I only made AScore not fail ;) I think one needs to also consider PhosphoDecoy for scoring in the AScore algorithm. This needs to be added.

timosachsenberg avatar Mar 21 '25 10:03 timosachsenberg

Hi, thank you for your response. I previous thought Ascore was also supposed to score PhosphoDecoy and found this situation.

weizhongchun avatar Mar 21 '25 11:03 weizhongchun

hi @weizhongchun I gave it a quick try: https://github.com/OpenMS/OpenMS/pull/7933 . Can you test it?

timosachsenberg avatar Mar 21 '25 19:03 timosachsenberg

Hi @timosachsenberg I tested the modified Ascore method, but the result file idXML still seems the same, without scoring PhosphoDecoy. I was wondering if I made a mistake. Do I need to provide the input test file for you to test?

weizhongchun avatar Mar 22 '25 06:03 weizhongchun

Thanks for reporting. I need to do a small fix. Actually it should work if you set the new add_decoys flag. Can you send me a test file (idXML) if that is not the case?

timosachsenberg avatar Mar 22 '25 07:03 timosachsenberg

OK, Thank you for your response. I'll send it on Slack.

weizhongchun avatar Mar 22 '25 07:03 weizhongchun

I think some of them have a score higher than -1 now.

<PeptideHit score="19.221235956407195" sequence="ALLSLITA(PhosphoDecoy)K"

Can you check? I am not 100% familiar with the algorithm, though. PhosphoScoring currently seem to assign the best scoring permutation (e.g., it changes the output of the original search engine).
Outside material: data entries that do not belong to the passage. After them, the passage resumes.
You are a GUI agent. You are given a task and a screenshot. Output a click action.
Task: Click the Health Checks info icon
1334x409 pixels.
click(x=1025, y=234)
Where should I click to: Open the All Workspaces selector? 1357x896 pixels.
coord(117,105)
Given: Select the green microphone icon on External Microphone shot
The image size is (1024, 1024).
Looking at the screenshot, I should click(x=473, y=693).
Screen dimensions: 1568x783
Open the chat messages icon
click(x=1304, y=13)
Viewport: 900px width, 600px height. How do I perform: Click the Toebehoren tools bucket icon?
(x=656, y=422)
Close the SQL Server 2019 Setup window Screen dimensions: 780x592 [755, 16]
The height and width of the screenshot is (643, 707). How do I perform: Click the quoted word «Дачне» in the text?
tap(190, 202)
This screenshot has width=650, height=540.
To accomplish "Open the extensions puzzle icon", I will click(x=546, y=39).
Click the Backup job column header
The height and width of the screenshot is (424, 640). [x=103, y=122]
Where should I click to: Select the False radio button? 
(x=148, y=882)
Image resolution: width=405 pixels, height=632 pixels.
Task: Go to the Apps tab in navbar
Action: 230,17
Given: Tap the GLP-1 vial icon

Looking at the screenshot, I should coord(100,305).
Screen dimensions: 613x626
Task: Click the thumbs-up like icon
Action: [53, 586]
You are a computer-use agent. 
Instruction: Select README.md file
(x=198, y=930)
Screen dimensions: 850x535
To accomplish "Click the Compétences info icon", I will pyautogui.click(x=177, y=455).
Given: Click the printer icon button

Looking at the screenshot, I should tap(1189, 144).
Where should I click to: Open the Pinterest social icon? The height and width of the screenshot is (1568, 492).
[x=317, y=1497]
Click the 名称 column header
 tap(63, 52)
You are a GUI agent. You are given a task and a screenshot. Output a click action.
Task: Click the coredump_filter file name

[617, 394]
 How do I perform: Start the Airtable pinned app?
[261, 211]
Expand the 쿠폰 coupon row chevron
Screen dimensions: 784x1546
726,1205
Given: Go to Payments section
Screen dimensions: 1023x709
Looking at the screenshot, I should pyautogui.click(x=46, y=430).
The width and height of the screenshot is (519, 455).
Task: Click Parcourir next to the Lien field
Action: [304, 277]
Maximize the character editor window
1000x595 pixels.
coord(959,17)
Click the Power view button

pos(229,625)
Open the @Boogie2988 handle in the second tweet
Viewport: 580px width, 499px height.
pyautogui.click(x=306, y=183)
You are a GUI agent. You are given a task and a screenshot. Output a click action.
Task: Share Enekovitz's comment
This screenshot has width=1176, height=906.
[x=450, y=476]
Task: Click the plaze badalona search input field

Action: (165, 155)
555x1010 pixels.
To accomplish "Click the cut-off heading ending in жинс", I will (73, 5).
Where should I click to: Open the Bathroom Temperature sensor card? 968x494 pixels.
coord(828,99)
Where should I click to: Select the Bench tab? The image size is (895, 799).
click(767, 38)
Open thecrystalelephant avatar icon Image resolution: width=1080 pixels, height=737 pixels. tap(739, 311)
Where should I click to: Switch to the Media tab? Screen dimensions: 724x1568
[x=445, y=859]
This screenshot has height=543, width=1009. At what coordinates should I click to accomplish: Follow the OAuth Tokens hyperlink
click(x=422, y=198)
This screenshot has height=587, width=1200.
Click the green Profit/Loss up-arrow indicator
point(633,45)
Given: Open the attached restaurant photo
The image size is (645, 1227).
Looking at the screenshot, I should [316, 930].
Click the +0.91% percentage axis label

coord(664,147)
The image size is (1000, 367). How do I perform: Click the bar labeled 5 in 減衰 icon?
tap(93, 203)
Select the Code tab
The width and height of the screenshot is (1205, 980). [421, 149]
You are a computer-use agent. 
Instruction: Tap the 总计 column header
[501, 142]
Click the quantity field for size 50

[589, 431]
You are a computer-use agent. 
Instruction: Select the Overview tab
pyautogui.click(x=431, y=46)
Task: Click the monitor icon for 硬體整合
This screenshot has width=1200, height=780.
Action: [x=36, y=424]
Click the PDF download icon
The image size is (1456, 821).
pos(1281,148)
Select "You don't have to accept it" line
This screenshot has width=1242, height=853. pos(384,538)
Can you guys guide me what you need as output and I might be able to assist.

timosachsenberg avatar Mar 22 '25 20:03 timosachsenberg

That should be correct, thank you, just score (PhosphoDecoy) as normal as (Phospho), determine whether the site is credible according to Ascore.

weizhongchun avatar Mar 23 '25 00:03 weizhongchun